Having become a Fellow of the College of Surgeons in 1844, Mr. Bowman in 1846 joined the staff of the Royal London Ophthalmic Hospital, Moorfields, as assistant-surgeon, having already made extensive researches into the minute structure of all the organs of special sense. His advent to the Moorfields Hospital was marked by the delivery, in 1847, of a series of lectures on the “Parts Concerned in Operations on the Eye,” which were afterwards separately published. It was evident that ophthalmic surgery had gained a distinguished recruit. Mr. Bowman had, independently of Brücke, discovered the ciliary muscle, and his work brought forward numerous other facts of structure for the first time. His paper “On the Structure of the Vitreous Body,” contributed to the Dublin Quarterly Journal of Medical Science, also attracted good attention. His suggestions on operations for artificial pupil in the Medical Times and Gazette also showed conspicuous capacity for ophthalmic surgery.

Although much urged to devote himself exclusively to this branch of practice, Mr. Bowman preferred to continue in general surgical practice for many years, attaining the surgeoncy to King’s College Hospital in 1856, two years after he had reached the full surgeoncy at Moorfields. In 1848 he had been conjoined with Dr. Todd in the professorship of physiology and general and morbid anatomy in King’s College, retaining the professorship, after Dr. Todd’s retirement, in conjunction with Dr. Beale. But by 1855 Mr. Bowman found himself so fully occupied that he finally resigned the professorship. He held the surgeoncy to King’s College Hospital till 1862.

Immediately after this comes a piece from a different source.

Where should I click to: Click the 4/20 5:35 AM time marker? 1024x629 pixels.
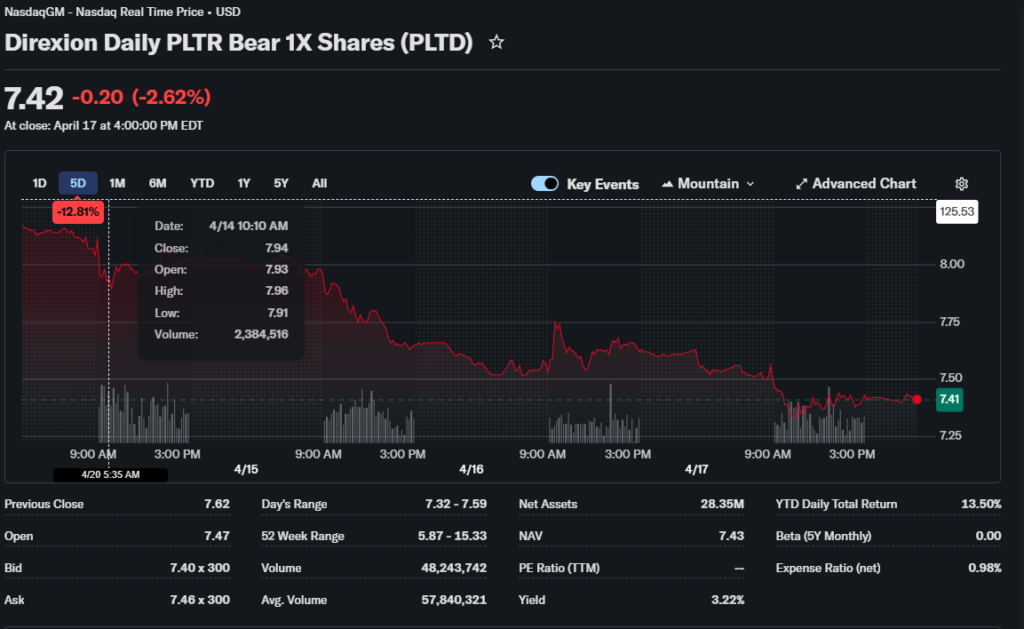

From this period Mr. Bowman has been the acknowledged leader of ophthalmic practice. He was one of the first to employ the ophthalmoscope. His numerous papers in the Ophthalmic Hospital Reports and in the Medico-Chirurgical Transactions have given particulars of many improvements in operations on the eye, which he has adopted, introduced, or improved. Lachrymal obstructions, glaucoma, conical cornea, and cataract are among the subjects he has specially dealt with; and he has by his clinical teaching and operative example contributed not a little to the building up of modern ophthalmic surgery. The well-earned honour of a baronetcy was conferred upon him in 1884.

The breadth of Sir William Bowman’s sympathies is shown on the one hand by the active part he took in the establishment in 1848 of the St. John’s House Sisterhood for training nurses for hospitals, families, and the poor, having joined its council from the beginning, and having materially assisted Miss Florence Nightingale in her various philanthropic nursing enterprises; and, on the other hand, by his consistent advocacy of physiological experiment. He considers that every step forwards in our knowledge of the healthy body must lead to a better understanding of disease and an improvement of our power of counteracting it, whether in the way of prevention, alleviation, or cure.

In his address to the British Medical Association at Chester in 1866,[23] this eminent authority took occasion to protest forcibly against the imputation of cruelty to animals sometimes made against medical men in respect of physiological experiments. He insisted both on the excessive difficulty of these original inquiries and the high motives which actuate physiologists and the higher class of scientific inquirers. “There should be no doubt,” said he, “as to the free allowance of dissections of living creatures for the advancement, and also for the communication, of a knowledge so indispensable for our race, and for every generation of it.” He practically charged the opponents of vivisection with stopping the gates of knowledge, neither going in themselves nor suffering those that were entering to go in.

The lofty view which Sir William Bowman takes of the surgeon’s function may be gathered from an extract from the above-mentioned address. “I see no reason to doubt that future ages will still accept the pious saying of one of old, that surgery is the Hands of God; the Human Hands, apt images and reflex of man’s whole being, from his morning hour of puling helplessness, when the

“... tender palm is prest
Against the circle of the breast;”

through all his working day of time, until they shall be upraised once more at last in joy and adoration, to hail a brighter and an eternal dawning; the Human Hands, permitted now, through insight into God’s laws, to be His instruments of succour to that earthly life and organisation which His power, wisdom, and love have first brought into being, still alone both sustain and cause to perish when their part is played; to that material organisation which dies every hour it lives, which indeed dies by living, and lives by dying, and which wondrously transmits ever its own prerogatives and dark secrets to a succeeding life, destined apparently to remain a marvel and a mystery impenetrable to all generations.”


The career of Mr. R. Brudenell Carter is of special interest, owing to the fact that he was a general practitioner in the country till the age of forty, and came to London in 1868 without friends or connection, intending to establish himself as a specialist in eye diseases, and in a few years attained to eminence. But Mr. Carter’s life had been previously marked by energy and success of no common order; and his literary tastes and accomplishments ranked in the forefront of the causes of his success.